Fred Rouhling's Akira finally repeated after 25 years by Sébastien Bouin, Lucien Martinez
A quarter of a century after the first ascent of Akira, one of the most famous but also the most controversial sport climbs in the world, has finally been repeated. Not only once, but twice, by Sébastien Bouin and Lucien Martinez.
Established in 1995 by Fred Rouhling at Le Périgord in France, the route - a 12m roof climbed as a boulder problem followed by 8m section climbed with a rope - triggered heated controversy in the mid-nineties when Rouhling suggested the unprecedented grade 9b. At the time 9a had only just been established, 9a+ didn’t even exist and the arguments were that this hybrid route simply couldn’t be as hard as the Frenchman claimed or, worse still, Rouhling hadn’t climbed it.

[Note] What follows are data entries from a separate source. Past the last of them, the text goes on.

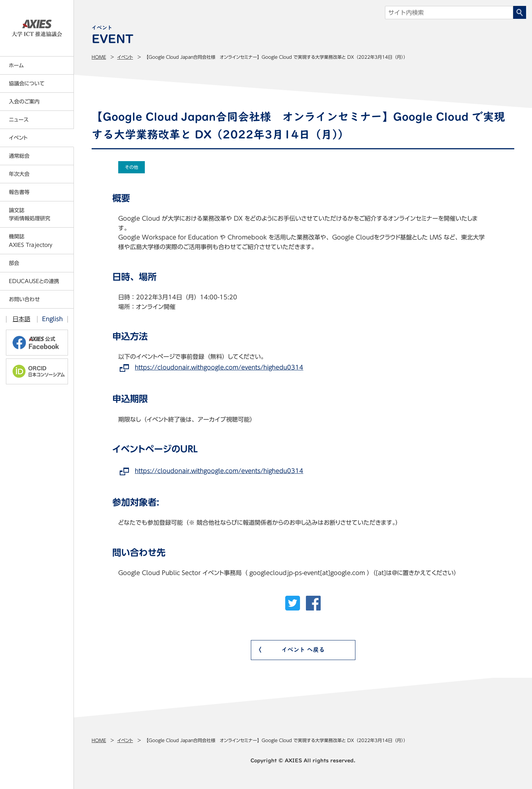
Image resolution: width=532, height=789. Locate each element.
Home (99, 57)
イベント (125, 57)
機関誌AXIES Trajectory (31, 241)
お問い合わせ (24, 299)
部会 (14, 263)
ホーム (16, 65)
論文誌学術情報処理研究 (30, 214)
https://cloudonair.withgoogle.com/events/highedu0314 (219, 367)
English (52, 319)
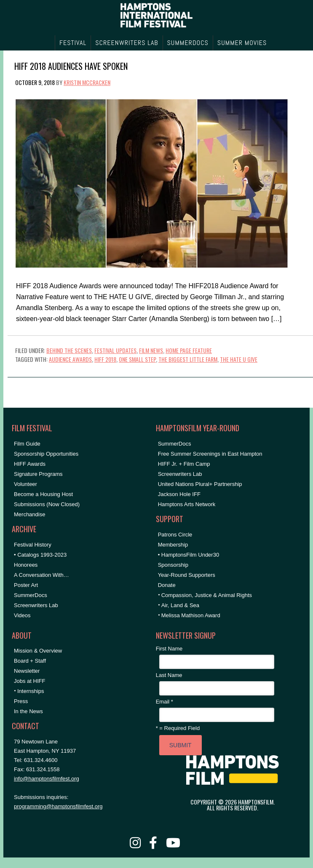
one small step (137, 359)
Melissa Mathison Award (191, 615)
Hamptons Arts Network (187, 504)
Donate (167, 585)
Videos (22, 615)
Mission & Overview (38, 650)
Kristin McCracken (87, 82)
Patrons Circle (175, 534)
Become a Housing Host (43, 494)
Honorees (26, 565)
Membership (173, 544)
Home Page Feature (189, 350)
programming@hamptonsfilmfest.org (58, 806)
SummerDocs (30, 595)
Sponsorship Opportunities (46, 454)
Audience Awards (70, 359)
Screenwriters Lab (36, 605)
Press (21, 701)
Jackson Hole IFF (179, 494)
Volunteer (25, 484)
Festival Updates (115, 350)
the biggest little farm (188, 359)
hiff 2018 (105, 359)
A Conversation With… (41, 575)
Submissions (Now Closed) (47, 504)
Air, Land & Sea (180, 605)
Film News (151, 350)
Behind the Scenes (69, 350)
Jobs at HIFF (29, 681)
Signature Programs (38, 474)
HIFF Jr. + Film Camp (184, 464)
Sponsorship (173, 565)
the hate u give (238, 359)
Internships (31, 691)
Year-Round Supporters (187, 575)
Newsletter (27, 671)
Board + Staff (30, 661)
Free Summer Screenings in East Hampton (210, 454)
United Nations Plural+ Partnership (200, 484)
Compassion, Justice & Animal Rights (206, 595)
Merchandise (29, 514)
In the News (28, 711)
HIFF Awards (29, 464)
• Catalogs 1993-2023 (40, 555)
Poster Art (26, 585)
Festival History (32, 544)
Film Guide (27, 443)
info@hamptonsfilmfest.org (46, 778)
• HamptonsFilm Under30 (188, 555)
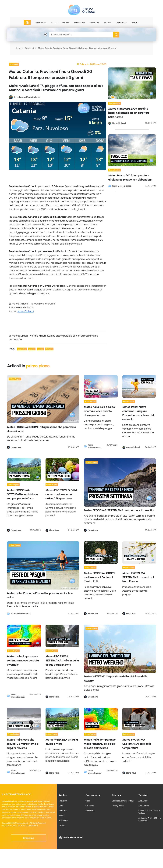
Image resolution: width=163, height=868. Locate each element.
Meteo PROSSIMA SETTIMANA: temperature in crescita (119, 510)
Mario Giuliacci (26, 311)
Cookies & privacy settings (123, 801)
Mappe (62, 815)
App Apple (143, 801)
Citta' (61, 806)
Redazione (90, 811)
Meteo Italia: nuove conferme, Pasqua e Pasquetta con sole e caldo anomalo (139, 413)
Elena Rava (16, 447)
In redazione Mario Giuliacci (27, 97)
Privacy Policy (118, 806)
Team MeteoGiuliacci (122, 186)
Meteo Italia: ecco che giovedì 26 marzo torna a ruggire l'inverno (23, 744)
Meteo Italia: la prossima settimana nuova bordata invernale (23, 660)
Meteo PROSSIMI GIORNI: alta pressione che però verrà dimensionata (41, 429)
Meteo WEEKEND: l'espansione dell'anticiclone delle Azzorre (116, 678)
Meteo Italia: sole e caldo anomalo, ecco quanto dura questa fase (99, 411)
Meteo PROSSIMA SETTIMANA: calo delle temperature (137, 744)
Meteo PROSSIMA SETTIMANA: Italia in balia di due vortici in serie (62, 660)
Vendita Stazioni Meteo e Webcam (149, 812)
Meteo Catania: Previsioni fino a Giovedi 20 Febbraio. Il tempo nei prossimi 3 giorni (77, 48)
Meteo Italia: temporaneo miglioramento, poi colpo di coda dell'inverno (100, 744)
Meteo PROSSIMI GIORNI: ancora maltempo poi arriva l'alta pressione (62, 494)
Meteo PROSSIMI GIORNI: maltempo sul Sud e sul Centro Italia (100, 577)
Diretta (62, 826)
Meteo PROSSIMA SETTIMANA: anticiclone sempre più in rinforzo (22, 494)
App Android (144, 806)
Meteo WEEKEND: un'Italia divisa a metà (62, 742)
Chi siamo (28, 838)
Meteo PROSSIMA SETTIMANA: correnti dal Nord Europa (138, 577)
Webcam (94, 23)
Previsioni (29, 48)
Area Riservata (73, 837)
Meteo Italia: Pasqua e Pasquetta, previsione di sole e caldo (40, 595)
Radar (107, 23)
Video (88, 801)
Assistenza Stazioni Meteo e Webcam (150, 819)
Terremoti (63, 820)
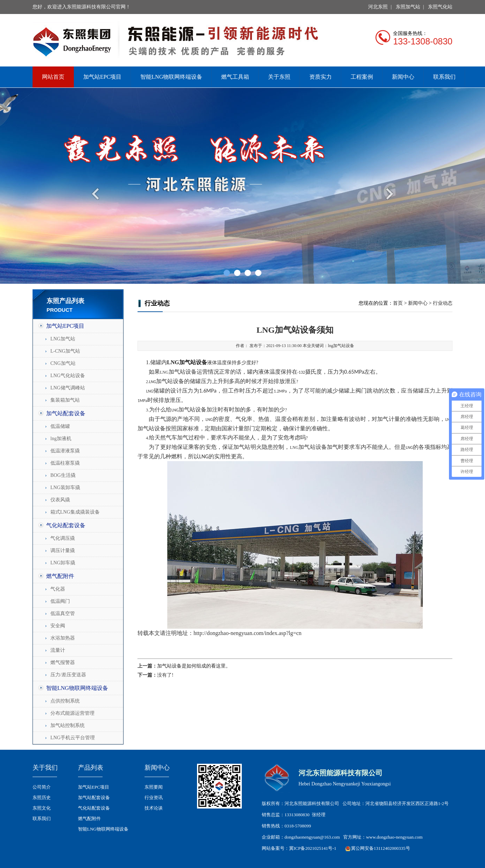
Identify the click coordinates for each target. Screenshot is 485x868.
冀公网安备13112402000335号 (380, 848)
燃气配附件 (60, 576)
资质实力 (321, 77)
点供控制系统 (65, 701)
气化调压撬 (63, 538)
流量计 (58, 650)
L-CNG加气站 (65, 351)
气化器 (58, 589)
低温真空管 (63, 613)
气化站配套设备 (66, 525)
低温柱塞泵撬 (65, 463)
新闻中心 (403, 77)
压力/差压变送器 (68, 675)
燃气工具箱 (235, 77)
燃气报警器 (63, 662)
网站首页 (53, 77)
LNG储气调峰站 (68, 388)
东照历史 (42, 797)
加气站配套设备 (66, 413)
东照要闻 (154, 787)
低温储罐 (60, 426)
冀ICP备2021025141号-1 (312, 848)
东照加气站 (408, 7)
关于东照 (279, 77)
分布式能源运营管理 (72, 713)
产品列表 (91, 768)
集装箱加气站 (65, 400)
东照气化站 (440, 7)
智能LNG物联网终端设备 (171, 77)
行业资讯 (154, 797)
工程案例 (362, 77)
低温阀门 (60, 601)
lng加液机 (61, 438)
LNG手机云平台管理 (72, 738)
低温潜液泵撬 (65, 451)
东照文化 (42, 808)
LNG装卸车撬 (65, 487)
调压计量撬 (63, 550)
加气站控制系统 (68, 725)
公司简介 (42, 787)
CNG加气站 (63, 363)
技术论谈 (154, 808)
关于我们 (45, 768)
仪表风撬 (60, 500)
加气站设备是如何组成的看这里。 (194, 666)
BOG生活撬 (63, 475)
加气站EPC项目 (102, 77)
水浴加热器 (63, 638)
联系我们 (444, 77)
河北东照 (378, 7)
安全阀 (58, 626)
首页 (398, 303)
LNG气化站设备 (68, 375)
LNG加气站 (63, 339)
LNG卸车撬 (63, 563)
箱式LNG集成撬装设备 (75, 512)
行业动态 (443, 303)
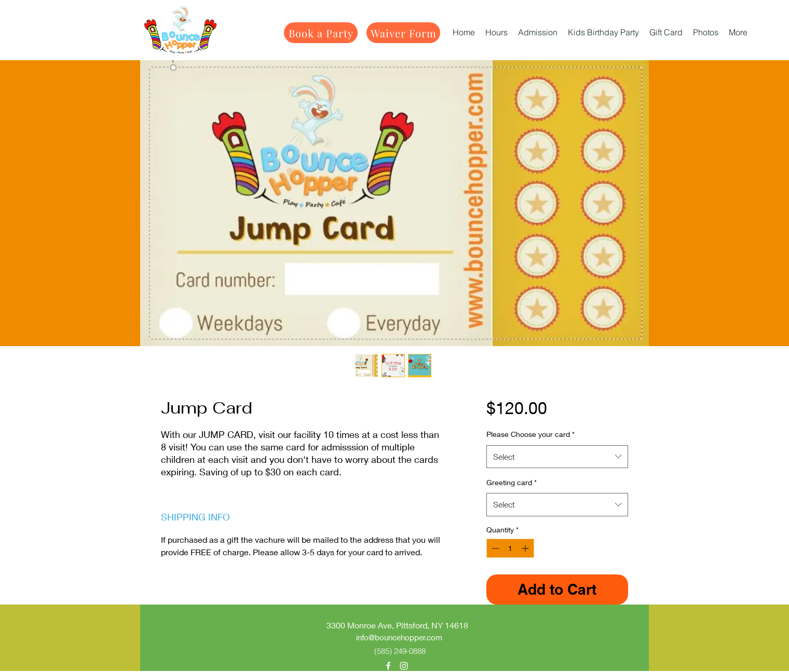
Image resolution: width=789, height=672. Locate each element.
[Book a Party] (321, 33)
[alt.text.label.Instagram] (404, 666)
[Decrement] (494, 548)
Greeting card (511, 482)
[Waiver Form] (403, 33)
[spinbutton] (510, 548)
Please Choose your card (530, 434)
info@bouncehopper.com (399, 637)
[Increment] (526, 548)
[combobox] (557, 457)
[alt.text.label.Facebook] (388, 666)
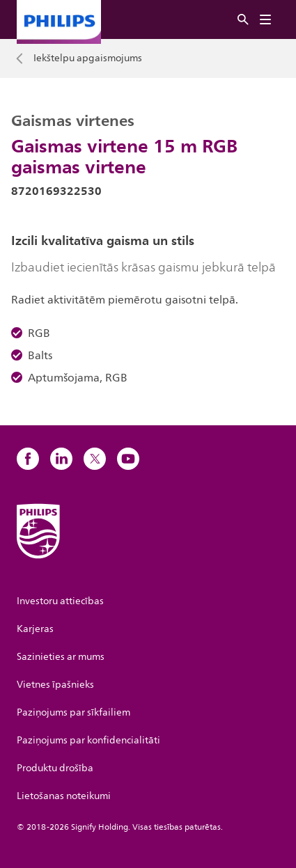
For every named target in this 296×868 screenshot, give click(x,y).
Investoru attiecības (60, 601)
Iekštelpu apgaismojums (88, 58)
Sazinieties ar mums (61, 656)
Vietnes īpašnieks (55, 684)
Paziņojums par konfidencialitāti (88, 740)
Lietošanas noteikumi (63, 796)
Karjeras (35, 629)
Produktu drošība (55, 768)
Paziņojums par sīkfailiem (73, 712)
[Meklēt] (243, 19)
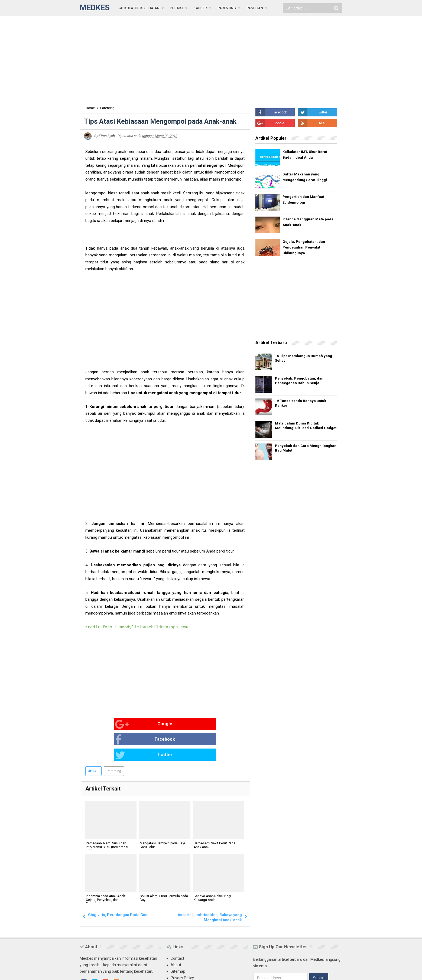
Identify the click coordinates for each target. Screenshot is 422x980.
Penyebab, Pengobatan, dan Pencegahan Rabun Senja (301, 382)
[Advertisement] (211, 59)
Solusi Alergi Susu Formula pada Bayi (163, 868)
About (176, 934)
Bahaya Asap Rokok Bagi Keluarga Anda (212, 868)
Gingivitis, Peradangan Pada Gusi (118, 884)
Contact (177, 928)
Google (103, 724)
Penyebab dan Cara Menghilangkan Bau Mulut (299, 451)
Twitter (210, 724)
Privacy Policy (182, 947)
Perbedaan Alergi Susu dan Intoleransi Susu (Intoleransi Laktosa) (106, 817)
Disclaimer (179, 954)
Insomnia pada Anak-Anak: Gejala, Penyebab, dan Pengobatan (105, 870)
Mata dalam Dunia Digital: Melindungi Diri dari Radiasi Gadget (301, 429)
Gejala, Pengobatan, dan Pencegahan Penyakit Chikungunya (304, 248)
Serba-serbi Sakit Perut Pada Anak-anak (214, 815)
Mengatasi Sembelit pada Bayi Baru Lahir (162, 815)
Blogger (336, 971)
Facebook (158, 724)
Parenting (114, 741)
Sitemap (178, 941)
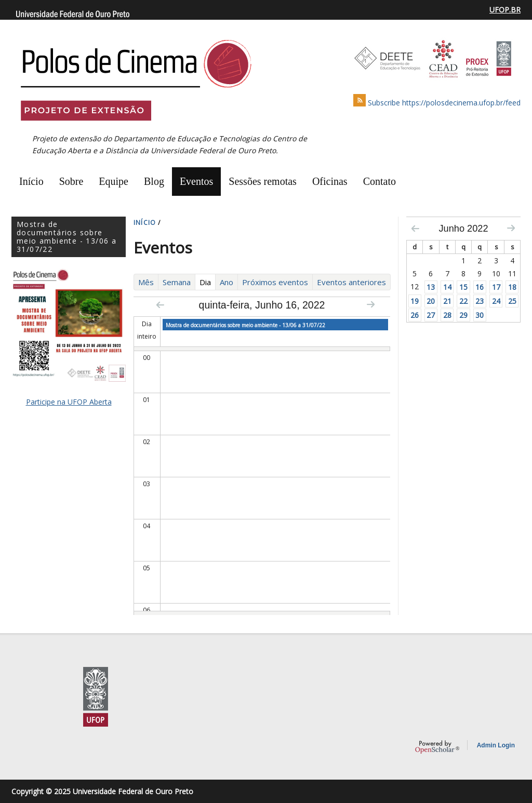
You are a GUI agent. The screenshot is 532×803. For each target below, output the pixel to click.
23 (480, 301)
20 (431, 301)
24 (496, 301)
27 (431, 315)
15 (463, 287)
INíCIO (144, 222)
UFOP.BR (505, 9)
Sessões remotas (262, 181)
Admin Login (496, 745)
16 (480, 287)
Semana (177, 282)
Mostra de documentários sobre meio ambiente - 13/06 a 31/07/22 (245, 325)
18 (512, 287)
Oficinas (330, 181)
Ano (227, 282)
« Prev (160, 304)
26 (415, 315)
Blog (154, 181)
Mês (146, 282)
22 (463, 301)
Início (31, 181)
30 (480, 315)
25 (512, 301)
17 (496, 287)
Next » (370, 304)
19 (415, 301)
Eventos (196, 181)
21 (447, 301)
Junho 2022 (463, 229)
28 (447, 315)
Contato (379, 181)
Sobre (71, 181)
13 (431, 287)
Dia (207, 282)
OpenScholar (437, 747)
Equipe (113, 181)
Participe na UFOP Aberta (69, 402)
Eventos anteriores (351, 282)
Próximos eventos (275, 282)
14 (447, 287)
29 (463, 315)
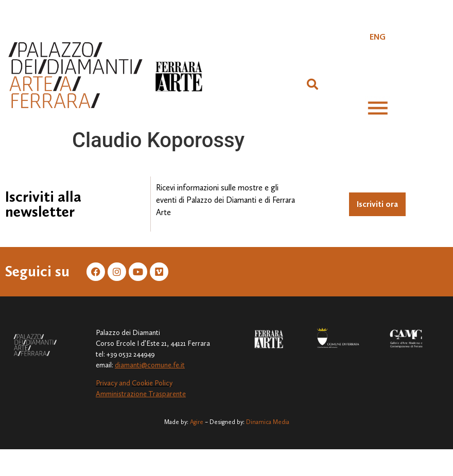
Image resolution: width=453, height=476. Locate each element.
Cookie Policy (152, 383)
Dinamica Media (268, 422)
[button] (312, 84)
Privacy (107, 383)
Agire (197, 422)
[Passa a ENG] (377, 37)
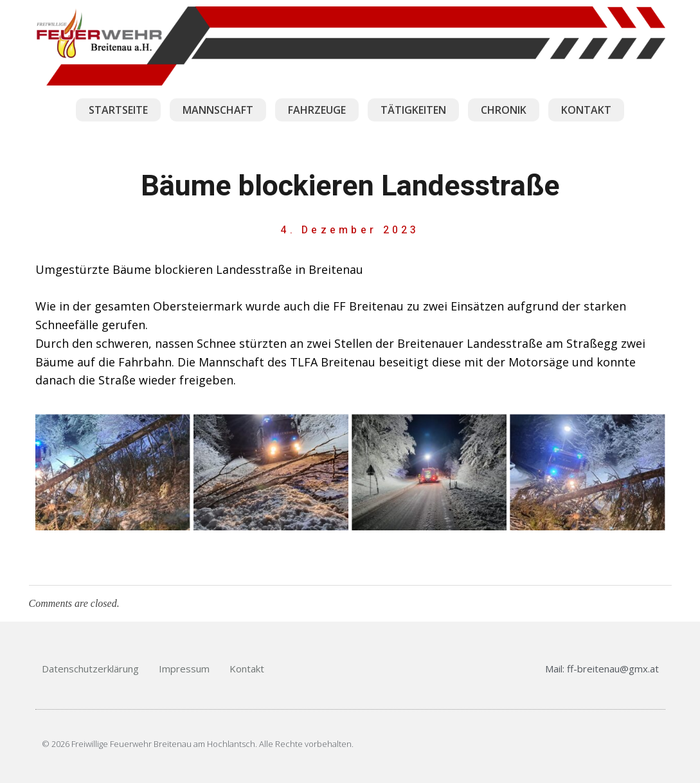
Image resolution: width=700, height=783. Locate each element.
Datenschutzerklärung (90, 669)
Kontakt (247, 669)
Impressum (184, 669)
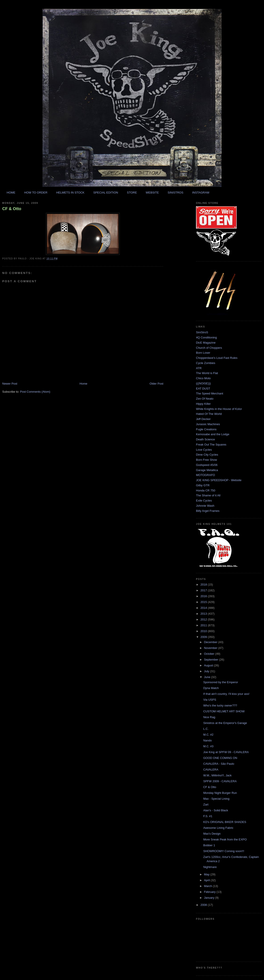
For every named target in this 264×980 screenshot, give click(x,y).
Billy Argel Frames (208, 511)
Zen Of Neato (205, 398)
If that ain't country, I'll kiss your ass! (226, 694)
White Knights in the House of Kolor (219, 409)
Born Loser (203, 353)
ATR (199, 368)
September (212, 659)
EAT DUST (203, 388)
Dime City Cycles (207, 455)
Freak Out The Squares (211, 444)
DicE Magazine (206, 342)
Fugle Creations (206, 429)
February (210, 892)
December (211, 642)
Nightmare (210, 867)
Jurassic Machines (208, 424)
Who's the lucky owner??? (220, 705)
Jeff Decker (203, 419)
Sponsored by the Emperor (220, 682)
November (211, 648)
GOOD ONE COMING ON (220, 758)
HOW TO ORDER (36, 192)
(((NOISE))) (203, 383)
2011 (204, 625)
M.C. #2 (208, 735)
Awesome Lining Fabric (218, 827)
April (207, 880)
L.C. (206, 729)
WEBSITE (152, 192)
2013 (204, 614)
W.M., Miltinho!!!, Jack (217, 775)
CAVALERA (210, 769)
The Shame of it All (208, 495)
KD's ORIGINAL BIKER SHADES (224, 822)
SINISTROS (175, 192)
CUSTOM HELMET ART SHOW (224, 711)
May (207, 874)
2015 (204, 602)
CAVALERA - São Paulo (218, 764)
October (210, 654)
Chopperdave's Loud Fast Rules (217, 358)
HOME (11, 192)
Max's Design (212, 834)
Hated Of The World (209, 414)
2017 (204, 590)
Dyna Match (211, 688)
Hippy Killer (203, 404)
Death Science (206, 439)
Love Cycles (204, 450)
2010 (204, 631)
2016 (204, 596)
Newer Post (9, 383)
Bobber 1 (209, 845)
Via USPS (210, 700)
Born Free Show (206, 460)
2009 (204, 637)
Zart (206, 804)
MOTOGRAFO (206, 475)
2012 (204, 619)
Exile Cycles (204, 500)
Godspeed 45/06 (207, 465)
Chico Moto (203, 378)
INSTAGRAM (201, 192)
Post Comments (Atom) (35, 391)
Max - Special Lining (216, 799)
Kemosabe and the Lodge (213, 434)
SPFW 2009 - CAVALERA (220, 781)
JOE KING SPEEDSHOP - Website (219, 480)
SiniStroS (202, 332)
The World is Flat (207, 373)
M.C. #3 (208, 746)
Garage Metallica (207, 470)
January (210, 897)
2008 (204, 905)
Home (84, 383)
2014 (204, 608)
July (207, 671)
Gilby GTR (203, 485)
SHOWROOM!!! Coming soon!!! (224, 851)
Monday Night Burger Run (220, 793)
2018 (204, 584)
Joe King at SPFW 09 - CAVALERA (226, 752)
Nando (207, 740)
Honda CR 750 (206, 490)
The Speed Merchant (209, 393)
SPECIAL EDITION (106, 192)
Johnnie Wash (205, 506)
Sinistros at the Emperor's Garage (225, 723)
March (209, 886)
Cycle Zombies (206, 363)
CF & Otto (12, 209)
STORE (132, 192)
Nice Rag (209, 717)
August (209, 665)
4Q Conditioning (206, 337)
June (207, 677)
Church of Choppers (209, 348)
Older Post (157, 383)
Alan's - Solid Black (215, 810)
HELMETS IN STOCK (70, 192)
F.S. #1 (207, 816)
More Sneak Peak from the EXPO (225, 839)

Some light has now been shed on this mystery and one of the most controversial sport climbing chapters thanks to Lucien Martinez and Sébastien Bouin, as part of the Vintage Rock Tour in search of hardest routes in France of the 80’s and 90’s. Much to their own surprise the duo both managed to repeat this historic test, after which they suggested not 9b but a difficult 9a.
Rouhling was more than capable of climbing 9a back then and this downgrade indicates that he had indeed climbed the route back in the day, but simply made a mistake in suggesting a grade so far above the limit of that era. "Anyway this route is hard" commented Bouin "and quite unbelievable for the 90’s."